Set against the backdrop of the Iranian Revolution, Ayatollah Khomeini’s regime, and the 8-year Iran-Iraq War, My Name Means Fire is Atash’s story of survival as she experiences tragic events including sexual abuse, a mother who subjected her to superstitious rituals, and the horrors of war. In chapters alternating with what’s happening in her outside world, her other parts—each named after a color—tell the story of her inner world, giving readers an understanding of what it’s like to be inside the consciousness of someone who is multiple.

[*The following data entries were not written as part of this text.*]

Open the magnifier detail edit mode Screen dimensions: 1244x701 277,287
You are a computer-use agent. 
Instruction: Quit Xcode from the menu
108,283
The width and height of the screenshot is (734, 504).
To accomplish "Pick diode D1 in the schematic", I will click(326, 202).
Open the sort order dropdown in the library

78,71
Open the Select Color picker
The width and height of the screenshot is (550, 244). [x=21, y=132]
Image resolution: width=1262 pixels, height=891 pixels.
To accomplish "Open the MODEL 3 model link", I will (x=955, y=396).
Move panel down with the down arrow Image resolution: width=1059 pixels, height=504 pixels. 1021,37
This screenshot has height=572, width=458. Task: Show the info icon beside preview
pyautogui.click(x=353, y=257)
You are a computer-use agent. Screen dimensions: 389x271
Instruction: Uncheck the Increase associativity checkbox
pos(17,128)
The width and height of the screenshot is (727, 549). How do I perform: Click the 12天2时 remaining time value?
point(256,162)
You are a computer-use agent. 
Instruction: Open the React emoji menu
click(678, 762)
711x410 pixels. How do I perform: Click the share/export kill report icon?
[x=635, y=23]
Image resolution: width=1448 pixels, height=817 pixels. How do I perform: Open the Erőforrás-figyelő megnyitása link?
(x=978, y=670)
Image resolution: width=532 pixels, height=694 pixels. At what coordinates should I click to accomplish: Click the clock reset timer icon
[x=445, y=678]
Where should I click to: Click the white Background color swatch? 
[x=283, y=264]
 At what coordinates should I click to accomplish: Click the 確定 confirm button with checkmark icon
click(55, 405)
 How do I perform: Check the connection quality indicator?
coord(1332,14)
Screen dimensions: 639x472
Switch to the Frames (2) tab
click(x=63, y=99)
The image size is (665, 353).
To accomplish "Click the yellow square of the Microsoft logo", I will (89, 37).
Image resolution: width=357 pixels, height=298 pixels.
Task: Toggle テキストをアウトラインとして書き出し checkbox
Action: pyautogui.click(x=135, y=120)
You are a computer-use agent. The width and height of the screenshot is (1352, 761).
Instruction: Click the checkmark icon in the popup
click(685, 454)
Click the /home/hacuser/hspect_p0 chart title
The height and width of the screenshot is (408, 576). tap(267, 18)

Honest, powerful, and moving, My Name Means Fire is a bold narrative that challenges the stigma and misinformation around dissociative identity disorder (DID) and ultimately reckons with what it takes to survive.
PUBLISHERS WEEKLY
Psychotherapist Yaghmaian recounts in her raw debut the traumas of growing up in late-20th-century Iran and her subsequent experiences with dissociative identity disorder. Born a few years prior to the 1978 revolution, Yaghmaian's parents divorced before she was a year old—a significant taboo in Iran—and she was sexually abused by a teacher as a young girl. To cope, she frequently retreated "into a place I called the House of Stone: a building in a magical forest full of peaceful creatures," within which she took on various personas named after her favorite colors. After immigrating to the U.S. at 19, Yaghmaian was diagnosed with dissociative identity disorder (formerly known as multiple personality disorder). "I'd always thought of multiple personalities as something only evil people had," she writes, but "far from being a curse, DID has been... a coping mechanism that allowed me to survive." In a bold artistic stroke, Yaghmaian peppers the account with chapters from the perspective of her identities, including Red, her "youngest part," and Burgundy, a "servant." That framework sometimes traps Yaghmaian's insights inside excessively precious language ("Inside the House of Stone, I know every tongue and can read a book like anyone else, but outside, words turn into rivers that carry me downstream to the Witch"). For the most part, though, this is a revelatory look inside a unique mind.